Shopify hit a new high of $1,862 by the end of last week and is already higher again, closing at $1,899.86 on Tuesday. The updraft since mid-May would be remarkable — the stock has gained almost 50 per cent in value over that time span — but this is Shopify we’re talking about, the stock that surpasses expectations and defies (most) explanation.
The company is worth a hefty $236 billion by market capitalization and is valued at somewhere around 300x forward earnings. That’s heady territory when the average forward price-to-earnings ratio on the tech-heavy NASDAQ is around 28x and fellow e-commerce company Amazon (NASDAQ:AMZN) has a forward P/E of 50x.
But Murray says investors need to consider the business model Shopify is sporting and figure that growth into your calculations.
“We think Shopify is a hold at these levels. It’s a hold in the true sense that it’s a larger position in our Canadian portfolios. It’s probably about in line with what the market index weight is — we don’t really pay attention to that but it’s about a five-per-cent position for us in the portfolios,” Murray said.
“It’s a great company, a great strategy and great leadership at the top, and they really do have a great strategy of building out that core ecosystem for the online sellers and then adding more and more services on top of that and getting that flywheel going,” he said.
“We think Shopify is going to continue to grow very strongly over the next five years,” Murray said.
Shopify’s growth trajectory has clearly been on display in recent quarters where the company is seeing revenue more or less double each quarter with strong earnings growth. SHOP’s adjusted net income for its most recent quarter, the company’s Q1 2021, was $254.1 million or $2.01 per diluted share, which is ten times more than the $22.3 million or $0.19 per share achieved a year earlier.
Shopify’s management has predicted a slower growth rate in 2021 compared to last year, as the pace of growth in e-commerce worldwide ratchets down with the opening of bricks and mortar shops, post-pandemic.
“Merchant solutions revenue growth [is expected] to be driven by continued GMV growth from existing merchants, new merchants joining the platform, and expanded adoption of Shopify’s growing menu of merchant solutions, including established offerings such as Shopify Payments, Shopify Shipping, and Shopify Capital, both geographically and as merchants grow into them, while newer solutions such as Shopify Fulfillment Network and 6 River Systems contribute nascent but incremental revenue in their early stages,” Shopify said in a press release.

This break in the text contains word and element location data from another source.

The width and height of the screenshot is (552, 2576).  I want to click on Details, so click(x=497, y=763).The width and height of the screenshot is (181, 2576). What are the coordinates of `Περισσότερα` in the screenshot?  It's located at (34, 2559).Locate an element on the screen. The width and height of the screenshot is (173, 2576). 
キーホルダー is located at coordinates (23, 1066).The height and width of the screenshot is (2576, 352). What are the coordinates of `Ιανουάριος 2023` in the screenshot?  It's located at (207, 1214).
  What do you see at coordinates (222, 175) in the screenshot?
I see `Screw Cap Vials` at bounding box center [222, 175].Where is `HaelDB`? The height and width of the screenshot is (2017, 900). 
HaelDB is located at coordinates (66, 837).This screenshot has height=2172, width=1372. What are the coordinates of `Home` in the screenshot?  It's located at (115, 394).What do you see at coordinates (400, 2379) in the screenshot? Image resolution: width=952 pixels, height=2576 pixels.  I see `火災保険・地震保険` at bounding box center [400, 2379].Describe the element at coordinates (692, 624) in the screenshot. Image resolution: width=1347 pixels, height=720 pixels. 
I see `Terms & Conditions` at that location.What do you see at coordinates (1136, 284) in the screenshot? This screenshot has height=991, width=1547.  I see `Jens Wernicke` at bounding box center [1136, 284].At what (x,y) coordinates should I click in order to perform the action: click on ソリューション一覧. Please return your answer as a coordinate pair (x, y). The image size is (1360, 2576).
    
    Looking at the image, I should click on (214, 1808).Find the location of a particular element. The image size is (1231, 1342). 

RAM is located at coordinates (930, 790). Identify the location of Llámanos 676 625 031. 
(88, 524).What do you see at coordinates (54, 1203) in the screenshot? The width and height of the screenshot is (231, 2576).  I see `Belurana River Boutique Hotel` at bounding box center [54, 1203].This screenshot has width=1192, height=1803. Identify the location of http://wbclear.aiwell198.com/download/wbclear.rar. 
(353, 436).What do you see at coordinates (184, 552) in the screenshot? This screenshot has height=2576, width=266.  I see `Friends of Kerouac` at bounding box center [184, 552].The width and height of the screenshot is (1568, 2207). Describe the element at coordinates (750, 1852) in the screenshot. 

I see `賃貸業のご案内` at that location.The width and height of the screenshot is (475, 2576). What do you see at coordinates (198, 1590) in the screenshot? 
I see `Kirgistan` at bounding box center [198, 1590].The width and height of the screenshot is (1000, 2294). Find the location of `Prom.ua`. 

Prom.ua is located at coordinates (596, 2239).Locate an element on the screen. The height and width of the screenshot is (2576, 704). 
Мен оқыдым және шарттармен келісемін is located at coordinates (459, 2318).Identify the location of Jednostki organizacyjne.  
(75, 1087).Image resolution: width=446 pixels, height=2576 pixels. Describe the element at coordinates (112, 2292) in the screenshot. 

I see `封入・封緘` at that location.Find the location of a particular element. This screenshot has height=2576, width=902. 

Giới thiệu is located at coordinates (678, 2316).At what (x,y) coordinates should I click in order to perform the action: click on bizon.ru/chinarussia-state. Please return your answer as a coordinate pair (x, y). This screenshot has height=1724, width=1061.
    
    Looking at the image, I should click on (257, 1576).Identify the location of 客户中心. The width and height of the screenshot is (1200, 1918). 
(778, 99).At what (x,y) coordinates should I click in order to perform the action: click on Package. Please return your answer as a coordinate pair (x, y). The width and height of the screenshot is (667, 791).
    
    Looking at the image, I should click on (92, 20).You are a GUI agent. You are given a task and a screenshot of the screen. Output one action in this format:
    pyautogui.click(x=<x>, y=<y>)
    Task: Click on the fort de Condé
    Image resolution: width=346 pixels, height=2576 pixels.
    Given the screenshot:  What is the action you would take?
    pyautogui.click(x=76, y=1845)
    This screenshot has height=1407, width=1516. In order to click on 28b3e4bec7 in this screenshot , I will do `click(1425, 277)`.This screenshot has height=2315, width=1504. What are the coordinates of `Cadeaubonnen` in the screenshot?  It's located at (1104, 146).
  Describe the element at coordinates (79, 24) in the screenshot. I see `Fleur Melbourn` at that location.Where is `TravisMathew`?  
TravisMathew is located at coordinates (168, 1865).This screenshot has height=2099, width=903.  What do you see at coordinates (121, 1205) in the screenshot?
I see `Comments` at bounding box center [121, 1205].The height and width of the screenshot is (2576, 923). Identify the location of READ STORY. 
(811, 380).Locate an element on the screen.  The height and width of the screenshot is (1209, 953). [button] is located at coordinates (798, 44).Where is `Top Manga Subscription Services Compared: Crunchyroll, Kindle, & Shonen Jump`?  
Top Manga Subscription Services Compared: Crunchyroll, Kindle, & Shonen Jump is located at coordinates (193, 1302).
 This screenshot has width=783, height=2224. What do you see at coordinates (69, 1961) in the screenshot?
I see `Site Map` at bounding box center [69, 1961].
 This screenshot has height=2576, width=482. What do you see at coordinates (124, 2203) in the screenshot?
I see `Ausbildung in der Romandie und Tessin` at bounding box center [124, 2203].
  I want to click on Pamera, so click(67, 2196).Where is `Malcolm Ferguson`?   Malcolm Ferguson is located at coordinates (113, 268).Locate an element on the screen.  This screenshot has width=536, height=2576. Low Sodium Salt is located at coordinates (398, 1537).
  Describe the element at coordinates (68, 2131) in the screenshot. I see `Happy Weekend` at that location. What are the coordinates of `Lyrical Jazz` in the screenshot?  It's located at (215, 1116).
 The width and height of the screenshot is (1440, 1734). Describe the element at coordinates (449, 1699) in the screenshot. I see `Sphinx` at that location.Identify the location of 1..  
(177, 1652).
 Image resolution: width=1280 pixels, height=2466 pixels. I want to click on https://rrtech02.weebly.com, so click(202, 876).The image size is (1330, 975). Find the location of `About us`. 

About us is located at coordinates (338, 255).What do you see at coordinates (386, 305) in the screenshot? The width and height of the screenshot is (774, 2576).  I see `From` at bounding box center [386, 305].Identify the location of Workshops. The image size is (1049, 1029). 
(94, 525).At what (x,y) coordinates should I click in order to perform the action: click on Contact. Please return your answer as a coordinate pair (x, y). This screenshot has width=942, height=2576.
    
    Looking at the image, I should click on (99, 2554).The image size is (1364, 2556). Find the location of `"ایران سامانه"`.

Investment managers Guardian Fund recently delivered its second quarter 2021 investor letter, with the authors marveling at Shopify’s growth and the strength of its position in the burgeoning e-commerce sector.
“About ten per cent of all e-commerce in the U.S. is going through Shopify (versus 39 per cent through Amazon). On June 29, Shopify announced that they are removing all revenue share on developer’s (together earning $233 million in 2020) first annual $1 million as well as cutting the commission rates from 20 per cent to 15 per cent, which is about half of what other app stores charge. It has become a no-brainer for software developers to create products for the Shopify App Store. This will further grow the quality of the ecosystem,” the authors write.
The Guardian Fund said Shopify is currently at a fair valuation when considering not only its SaaS platform but also its payments business which takes royalties on e-commerce transactions.
“As as the leading central retail operating software platform the runway of non-linear growth is enormous,” the letter said.